***** INPUT RECORDS *****

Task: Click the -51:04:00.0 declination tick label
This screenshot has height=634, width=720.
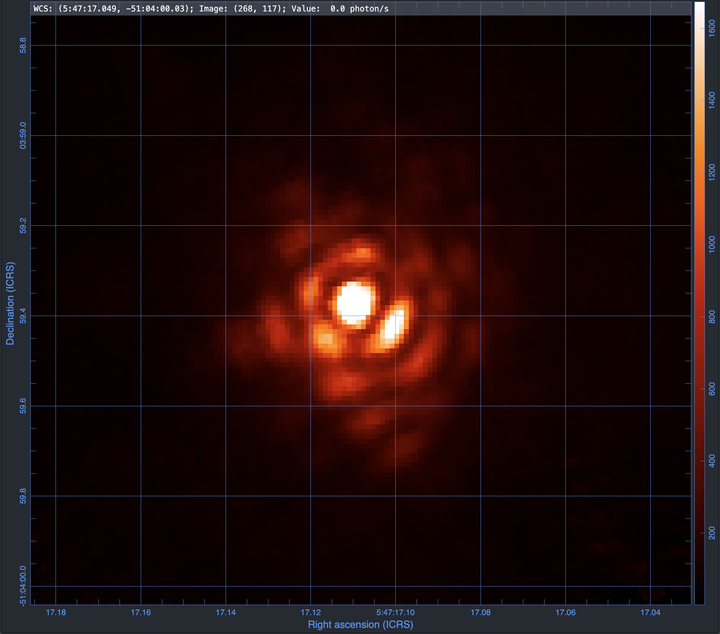Action: (36, 580)

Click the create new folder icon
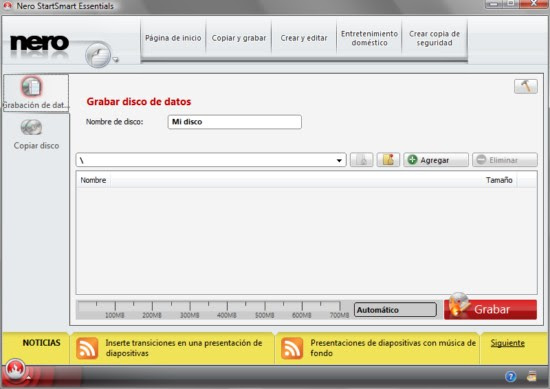point(388,160)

*****

Each record should be copied exactly, and each image left out.

Task: Click the -51:04:00.0 declination tick label
This screenshot has height=634, width=720.
Action: (36, 580)

Click the create new folder icon
point(388,160)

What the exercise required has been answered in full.